### What to work on
a: In the article on the sewer collections system, what do the Sewer & Water Department workers move into place, and what is it replacing?
b: Write a continuation of the article on the cash-strapped community's sewer collections system, starting after its final sentence.

### Text to read

Proactive Infrastructure Initiative Fixes Collections System

Cash-strapped community cleans up its collections system with a new approach to upgrades and maintenance.

Proactive Infrastructure Initiative Fixes Collections System

Sewer & Water Department workers Eddie Santiago (left) and Frank Rapisardi move a length of polyvinyl chloride pipe into place to replace a crushed drainage pipe while Frank Condo readies himself in the pit.

All utilities face challenges. Some challenges are a lot bigger.

Imagine for a moment being a 29-year-old professional engineer overseeing an ill-equipped and undermanned sewer department in the state’s poorest community, with nearly century-old sewer and water pipes needing tens of millions of dollars of repair and the Environmental Protection Agency and Department of Justice tapping you on the shoulder about Clean Water Act violations.

### Supplied data
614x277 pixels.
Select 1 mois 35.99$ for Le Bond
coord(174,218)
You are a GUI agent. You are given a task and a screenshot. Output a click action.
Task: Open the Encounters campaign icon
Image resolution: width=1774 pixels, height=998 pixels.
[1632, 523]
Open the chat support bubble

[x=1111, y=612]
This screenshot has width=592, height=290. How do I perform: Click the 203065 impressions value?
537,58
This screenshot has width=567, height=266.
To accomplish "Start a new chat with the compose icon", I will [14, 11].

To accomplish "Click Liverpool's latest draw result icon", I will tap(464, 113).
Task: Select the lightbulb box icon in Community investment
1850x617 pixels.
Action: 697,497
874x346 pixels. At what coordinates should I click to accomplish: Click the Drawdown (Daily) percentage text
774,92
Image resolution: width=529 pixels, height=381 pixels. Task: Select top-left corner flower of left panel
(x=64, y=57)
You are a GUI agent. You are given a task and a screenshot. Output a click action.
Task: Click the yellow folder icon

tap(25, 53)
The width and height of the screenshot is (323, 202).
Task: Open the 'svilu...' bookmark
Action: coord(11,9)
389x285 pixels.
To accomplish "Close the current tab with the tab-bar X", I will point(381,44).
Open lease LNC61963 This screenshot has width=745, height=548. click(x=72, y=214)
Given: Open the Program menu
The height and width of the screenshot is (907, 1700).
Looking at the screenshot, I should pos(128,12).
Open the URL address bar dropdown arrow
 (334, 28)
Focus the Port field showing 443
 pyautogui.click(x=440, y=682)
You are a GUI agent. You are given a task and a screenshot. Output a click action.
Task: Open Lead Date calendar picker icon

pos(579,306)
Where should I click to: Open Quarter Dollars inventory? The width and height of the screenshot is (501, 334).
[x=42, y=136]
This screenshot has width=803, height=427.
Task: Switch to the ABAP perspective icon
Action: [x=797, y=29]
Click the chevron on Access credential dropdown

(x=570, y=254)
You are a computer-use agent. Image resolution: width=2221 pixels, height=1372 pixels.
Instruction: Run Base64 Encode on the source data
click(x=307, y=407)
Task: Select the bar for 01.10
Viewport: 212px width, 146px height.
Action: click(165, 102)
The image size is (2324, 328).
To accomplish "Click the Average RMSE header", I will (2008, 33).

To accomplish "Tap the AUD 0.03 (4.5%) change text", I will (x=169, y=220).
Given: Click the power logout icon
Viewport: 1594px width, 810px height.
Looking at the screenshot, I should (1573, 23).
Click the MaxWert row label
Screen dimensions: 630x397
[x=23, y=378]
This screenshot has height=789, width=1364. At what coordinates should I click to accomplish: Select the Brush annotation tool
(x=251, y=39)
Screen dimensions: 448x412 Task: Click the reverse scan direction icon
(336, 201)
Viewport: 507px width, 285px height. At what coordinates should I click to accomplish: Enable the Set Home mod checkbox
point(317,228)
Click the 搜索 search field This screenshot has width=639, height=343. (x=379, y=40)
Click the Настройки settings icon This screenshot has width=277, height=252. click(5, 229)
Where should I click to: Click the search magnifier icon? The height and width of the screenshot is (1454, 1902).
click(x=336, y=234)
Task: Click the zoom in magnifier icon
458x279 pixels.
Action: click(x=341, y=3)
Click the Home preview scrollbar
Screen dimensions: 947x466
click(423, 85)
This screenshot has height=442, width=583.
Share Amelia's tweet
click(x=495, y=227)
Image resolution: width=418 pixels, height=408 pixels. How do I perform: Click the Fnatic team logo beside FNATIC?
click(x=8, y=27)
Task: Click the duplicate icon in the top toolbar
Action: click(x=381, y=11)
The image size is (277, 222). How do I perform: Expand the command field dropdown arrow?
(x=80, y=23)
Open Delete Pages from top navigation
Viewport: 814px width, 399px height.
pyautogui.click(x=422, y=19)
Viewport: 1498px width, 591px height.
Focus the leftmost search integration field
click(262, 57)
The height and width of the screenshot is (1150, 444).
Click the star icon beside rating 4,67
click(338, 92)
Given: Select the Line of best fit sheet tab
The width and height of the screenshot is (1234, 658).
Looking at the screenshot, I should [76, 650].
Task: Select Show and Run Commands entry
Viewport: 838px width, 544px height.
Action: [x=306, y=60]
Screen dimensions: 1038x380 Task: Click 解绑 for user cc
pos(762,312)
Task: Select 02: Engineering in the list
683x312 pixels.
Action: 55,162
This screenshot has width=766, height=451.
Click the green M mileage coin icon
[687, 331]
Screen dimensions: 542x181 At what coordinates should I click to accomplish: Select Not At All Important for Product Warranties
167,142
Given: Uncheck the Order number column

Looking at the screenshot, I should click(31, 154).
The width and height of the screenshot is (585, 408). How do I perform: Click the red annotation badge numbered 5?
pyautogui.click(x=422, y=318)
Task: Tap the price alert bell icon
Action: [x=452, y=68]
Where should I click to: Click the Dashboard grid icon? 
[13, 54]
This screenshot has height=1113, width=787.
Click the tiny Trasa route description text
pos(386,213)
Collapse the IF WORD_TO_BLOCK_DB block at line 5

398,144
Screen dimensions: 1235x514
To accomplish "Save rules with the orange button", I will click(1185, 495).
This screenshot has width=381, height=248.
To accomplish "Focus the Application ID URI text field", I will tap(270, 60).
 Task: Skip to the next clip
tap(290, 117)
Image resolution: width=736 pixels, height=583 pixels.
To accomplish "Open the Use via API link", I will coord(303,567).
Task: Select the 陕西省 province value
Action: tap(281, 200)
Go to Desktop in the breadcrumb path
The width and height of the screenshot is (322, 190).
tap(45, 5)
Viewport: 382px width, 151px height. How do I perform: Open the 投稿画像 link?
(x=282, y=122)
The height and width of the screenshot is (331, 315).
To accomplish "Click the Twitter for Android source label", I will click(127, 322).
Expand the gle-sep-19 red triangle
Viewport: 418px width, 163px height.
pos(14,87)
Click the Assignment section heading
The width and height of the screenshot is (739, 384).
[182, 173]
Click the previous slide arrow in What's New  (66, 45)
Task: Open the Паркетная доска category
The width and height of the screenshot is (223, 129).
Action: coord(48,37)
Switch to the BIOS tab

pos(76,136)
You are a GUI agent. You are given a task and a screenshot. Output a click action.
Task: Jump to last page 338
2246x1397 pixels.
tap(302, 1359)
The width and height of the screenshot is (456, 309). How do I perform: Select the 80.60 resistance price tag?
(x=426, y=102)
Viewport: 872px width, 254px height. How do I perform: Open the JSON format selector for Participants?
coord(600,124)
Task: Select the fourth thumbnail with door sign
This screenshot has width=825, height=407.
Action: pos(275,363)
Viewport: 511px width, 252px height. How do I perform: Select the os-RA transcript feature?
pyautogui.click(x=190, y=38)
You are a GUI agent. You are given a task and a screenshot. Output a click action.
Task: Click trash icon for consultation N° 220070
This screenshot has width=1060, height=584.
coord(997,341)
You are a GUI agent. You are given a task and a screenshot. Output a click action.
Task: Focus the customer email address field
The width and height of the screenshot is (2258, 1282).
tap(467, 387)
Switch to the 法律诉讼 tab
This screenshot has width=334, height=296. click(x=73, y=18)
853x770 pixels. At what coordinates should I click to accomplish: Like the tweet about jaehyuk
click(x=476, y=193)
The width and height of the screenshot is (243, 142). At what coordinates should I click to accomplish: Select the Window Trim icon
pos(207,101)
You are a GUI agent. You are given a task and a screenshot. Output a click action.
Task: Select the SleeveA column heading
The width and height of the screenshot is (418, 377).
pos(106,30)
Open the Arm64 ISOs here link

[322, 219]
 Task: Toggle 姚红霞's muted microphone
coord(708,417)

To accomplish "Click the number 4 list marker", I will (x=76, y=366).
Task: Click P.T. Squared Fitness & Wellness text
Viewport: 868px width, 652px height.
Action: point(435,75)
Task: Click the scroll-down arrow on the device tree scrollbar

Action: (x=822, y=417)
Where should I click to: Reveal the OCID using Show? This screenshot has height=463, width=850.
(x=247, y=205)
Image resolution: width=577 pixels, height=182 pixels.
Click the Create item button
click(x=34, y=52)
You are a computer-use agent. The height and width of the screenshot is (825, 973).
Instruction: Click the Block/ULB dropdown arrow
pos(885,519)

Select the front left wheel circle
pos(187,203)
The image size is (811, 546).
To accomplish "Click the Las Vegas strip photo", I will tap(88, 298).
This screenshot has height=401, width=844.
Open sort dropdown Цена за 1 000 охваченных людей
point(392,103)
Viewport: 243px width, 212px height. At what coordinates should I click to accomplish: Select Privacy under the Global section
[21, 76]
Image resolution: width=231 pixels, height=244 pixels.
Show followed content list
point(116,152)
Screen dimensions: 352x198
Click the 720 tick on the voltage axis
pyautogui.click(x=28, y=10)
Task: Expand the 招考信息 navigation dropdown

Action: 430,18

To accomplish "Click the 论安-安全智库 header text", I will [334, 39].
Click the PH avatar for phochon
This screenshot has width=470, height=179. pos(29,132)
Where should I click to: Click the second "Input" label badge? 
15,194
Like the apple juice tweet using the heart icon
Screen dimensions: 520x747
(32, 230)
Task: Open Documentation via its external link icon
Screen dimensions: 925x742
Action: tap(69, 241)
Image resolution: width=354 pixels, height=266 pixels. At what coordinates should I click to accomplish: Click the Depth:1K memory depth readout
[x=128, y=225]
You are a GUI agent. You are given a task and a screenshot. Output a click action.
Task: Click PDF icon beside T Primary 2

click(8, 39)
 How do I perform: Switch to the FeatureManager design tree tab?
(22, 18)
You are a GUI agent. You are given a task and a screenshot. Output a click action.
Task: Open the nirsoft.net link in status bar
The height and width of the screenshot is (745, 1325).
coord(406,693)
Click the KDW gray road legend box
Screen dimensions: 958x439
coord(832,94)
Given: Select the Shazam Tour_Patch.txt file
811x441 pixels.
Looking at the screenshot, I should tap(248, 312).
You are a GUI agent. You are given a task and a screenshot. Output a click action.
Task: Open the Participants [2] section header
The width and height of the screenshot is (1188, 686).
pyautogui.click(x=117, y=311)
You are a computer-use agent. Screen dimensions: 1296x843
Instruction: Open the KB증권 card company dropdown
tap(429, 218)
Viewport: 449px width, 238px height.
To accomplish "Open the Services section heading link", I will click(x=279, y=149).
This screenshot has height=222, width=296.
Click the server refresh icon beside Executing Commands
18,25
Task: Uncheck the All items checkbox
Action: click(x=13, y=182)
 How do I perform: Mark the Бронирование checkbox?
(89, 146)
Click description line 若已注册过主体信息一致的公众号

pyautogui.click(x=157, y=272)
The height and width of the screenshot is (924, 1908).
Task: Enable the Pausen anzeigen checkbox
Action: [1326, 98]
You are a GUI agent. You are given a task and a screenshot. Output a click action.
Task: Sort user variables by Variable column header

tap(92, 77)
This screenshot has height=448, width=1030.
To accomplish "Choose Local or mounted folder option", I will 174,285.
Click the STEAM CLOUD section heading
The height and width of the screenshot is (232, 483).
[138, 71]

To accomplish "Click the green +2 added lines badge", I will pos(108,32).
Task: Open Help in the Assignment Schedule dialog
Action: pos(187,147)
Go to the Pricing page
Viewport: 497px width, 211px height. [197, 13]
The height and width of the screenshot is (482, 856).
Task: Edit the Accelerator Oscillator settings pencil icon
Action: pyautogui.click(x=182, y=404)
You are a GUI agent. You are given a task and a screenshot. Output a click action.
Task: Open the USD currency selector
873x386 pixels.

### Responses to the tasks
a: A length of polyvinyl chloride pipe, to replace a crushed drainage pipe.

b:
Welcome to the world of Brian Pena, water and sewer commissioner for the city of Lawrence, Massachusetts, a Merrimack River Valley town 25 miles north of Boston. Pena started at City Hall on a Tuesday in May 2014 and two days later was welcomed to work by a Department of Justice consent decree. “I didn’t see it coming,” he acknow-ledges. But neither was he particularly surprised.

As a former engineering consultant to the city for the firm of Woodard & Curran, Pena was very familiar with Lawrence’s sewer and water situation so he knew what he was getting into when he joined the city’s executive team. “The EPA long knew there was an issue in the city — a lack of investment in infrastructure. The city was very reactive. When the EPA sent out a number of people to observe the work of the department, they got to witness how the city reacted to things. They were not impressed.”

Now they might be. Pena, along with Carlos Jaquez (director of Public Works) and the city administration of newly elected Mayor Daniel Rivera, have begun to turn things in another direction. Pena credits Rivera with being committed to clean water and strengthened infrastructure that will enhance economic development and the community’s quality of life. All three are proponents of proactive infrastructure supervision.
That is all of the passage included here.